Dataset excerpt |
━━━
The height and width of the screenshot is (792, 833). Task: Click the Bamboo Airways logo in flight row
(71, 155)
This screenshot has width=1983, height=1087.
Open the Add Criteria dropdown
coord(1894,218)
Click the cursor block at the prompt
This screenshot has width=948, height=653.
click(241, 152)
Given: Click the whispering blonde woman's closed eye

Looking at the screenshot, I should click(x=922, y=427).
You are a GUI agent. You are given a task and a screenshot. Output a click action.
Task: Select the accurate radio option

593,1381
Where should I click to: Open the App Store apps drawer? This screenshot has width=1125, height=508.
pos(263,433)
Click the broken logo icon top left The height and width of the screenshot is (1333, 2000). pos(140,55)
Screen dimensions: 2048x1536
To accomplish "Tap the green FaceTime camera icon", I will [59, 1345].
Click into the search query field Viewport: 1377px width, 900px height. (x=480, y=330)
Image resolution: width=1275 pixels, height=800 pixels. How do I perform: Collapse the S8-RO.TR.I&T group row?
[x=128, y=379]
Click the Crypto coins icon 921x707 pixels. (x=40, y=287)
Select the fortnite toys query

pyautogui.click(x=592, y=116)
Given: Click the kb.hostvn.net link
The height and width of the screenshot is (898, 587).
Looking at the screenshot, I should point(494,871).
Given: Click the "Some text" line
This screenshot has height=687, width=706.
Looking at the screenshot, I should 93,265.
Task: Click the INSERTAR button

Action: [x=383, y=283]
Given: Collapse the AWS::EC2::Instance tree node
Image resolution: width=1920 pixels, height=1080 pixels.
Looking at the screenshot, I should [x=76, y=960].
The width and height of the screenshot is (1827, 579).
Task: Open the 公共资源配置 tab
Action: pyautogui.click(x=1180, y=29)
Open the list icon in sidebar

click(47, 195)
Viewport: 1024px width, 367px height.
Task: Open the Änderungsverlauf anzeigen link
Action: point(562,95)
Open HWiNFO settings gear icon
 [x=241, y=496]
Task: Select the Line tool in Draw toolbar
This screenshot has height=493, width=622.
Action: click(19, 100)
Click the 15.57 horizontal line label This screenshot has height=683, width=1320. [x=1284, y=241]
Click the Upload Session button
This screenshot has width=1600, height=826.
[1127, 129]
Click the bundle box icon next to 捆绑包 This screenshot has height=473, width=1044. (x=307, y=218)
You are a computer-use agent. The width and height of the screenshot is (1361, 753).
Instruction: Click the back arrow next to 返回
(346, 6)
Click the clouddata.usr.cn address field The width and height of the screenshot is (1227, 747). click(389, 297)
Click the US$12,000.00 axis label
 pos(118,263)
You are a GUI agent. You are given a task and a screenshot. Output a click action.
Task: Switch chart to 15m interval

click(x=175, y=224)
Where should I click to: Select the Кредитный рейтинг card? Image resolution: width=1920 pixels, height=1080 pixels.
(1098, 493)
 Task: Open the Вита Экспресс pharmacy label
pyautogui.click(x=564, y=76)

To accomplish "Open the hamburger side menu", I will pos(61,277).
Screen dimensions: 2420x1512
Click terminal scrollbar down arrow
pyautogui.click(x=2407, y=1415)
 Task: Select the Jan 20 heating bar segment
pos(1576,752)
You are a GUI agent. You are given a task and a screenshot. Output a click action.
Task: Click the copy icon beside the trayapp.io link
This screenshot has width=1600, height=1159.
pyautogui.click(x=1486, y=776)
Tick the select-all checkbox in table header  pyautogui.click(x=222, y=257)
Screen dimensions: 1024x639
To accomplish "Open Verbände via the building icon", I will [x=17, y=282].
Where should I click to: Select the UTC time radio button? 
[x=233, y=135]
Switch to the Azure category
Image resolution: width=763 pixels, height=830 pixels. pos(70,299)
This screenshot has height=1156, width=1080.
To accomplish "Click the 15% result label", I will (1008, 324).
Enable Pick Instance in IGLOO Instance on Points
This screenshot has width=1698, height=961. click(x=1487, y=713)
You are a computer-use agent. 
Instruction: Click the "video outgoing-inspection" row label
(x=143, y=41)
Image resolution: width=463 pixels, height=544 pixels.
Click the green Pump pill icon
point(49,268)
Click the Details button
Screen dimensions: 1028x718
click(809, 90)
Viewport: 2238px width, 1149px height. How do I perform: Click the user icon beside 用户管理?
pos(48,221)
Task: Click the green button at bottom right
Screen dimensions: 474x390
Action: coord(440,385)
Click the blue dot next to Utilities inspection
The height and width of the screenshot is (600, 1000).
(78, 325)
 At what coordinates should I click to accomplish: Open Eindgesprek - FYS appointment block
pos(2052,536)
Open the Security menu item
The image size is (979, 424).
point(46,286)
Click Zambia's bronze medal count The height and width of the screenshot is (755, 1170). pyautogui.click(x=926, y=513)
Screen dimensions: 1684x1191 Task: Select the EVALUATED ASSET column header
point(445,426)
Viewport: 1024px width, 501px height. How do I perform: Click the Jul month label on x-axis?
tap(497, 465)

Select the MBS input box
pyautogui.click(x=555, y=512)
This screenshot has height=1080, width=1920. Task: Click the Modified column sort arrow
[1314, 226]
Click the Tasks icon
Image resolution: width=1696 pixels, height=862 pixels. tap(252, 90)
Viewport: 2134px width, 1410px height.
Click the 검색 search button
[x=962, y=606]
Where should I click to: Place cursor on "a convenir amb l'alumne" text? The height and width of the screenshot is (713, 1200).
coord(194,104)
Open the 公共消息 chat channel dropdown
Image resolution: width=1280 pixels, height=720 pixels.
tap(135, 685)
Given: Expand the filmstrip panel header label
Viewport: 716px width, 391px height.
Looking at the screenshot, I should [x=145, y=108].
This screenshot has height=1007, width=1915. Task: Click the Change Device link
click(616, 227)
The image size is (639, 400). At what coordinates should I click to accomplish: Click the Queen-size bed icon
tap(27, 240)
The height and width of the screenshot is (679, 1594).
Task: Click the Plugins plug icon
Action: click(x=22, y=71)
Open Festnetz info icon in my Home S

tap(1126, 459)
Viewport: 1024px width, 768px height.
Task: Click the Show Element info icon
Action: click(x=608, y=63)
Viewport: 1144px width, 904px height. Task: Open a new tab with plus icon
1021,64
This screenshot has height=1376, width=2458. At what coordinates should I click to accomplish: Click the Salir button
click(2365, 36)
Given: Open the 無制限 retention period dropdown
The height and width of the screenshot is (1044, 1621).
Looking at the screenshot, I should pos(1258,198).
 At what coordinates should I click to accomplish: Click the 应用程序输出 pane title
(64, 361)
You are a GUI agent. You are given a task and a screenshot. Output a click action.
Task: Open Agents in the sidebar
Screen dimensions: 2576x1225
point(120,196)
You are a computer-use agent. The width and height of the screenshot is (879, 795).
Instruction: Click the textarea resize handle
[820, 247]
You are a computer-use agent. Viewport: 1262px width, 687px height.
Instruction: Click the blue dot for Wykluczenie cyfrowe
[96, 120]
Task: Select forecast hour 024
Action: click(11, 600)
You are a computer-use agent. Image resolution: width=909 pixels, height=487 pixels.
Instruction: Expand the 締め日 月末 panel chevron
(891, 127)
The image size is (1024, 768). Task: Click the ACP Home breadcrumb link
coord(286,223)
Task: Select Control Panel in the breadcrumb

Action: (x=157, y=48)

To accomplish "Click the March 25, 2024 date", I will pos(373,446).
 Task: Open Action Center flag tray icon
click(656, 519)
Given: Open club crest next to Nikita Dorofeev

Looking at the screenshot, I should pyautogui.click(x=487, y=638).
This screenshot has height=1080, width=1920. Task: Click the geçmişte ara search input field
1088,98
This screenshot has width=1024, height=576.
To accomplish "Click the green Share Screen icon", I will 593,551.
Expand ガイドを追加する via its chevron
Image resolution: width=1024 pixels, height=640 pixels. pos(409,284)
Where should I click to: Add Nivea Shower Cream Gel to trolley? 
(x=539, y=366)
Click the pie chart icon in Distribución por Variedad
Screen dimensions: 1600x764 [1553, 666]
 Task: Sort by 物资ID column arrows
━━━
Work instructions | Gather every line above that contains the string "resolution" and copy each one out in full. Case counts.

Written solution |
Image resolution: width=1275 pixels, height=800 pixels. How do I perform: Collapse the S8-RO.TR.I&T group row?
Image resolution: width=1920 pixels, height=1080 pixels.
Where should I click to: Select the Кредитный рейтинг card? Image resolution: width=1920 pixels, height=1080 pixels.
Image resolution: width=763 pixels, height=830 pixels. pos(70,299)
Image resolution: width=463 pixels, height=544 pixels.
Image resolution: width=1696 pixels, height=862 pixels. tap(252, 90)
Image resolution: width=1280 pixels, height=720 pixels.
You are a computer-use agent. Image resolution: width=909 pixels, height=487 pixels.
Image resolution: width=1024 pixels, height=640 pixels. pos(409,284)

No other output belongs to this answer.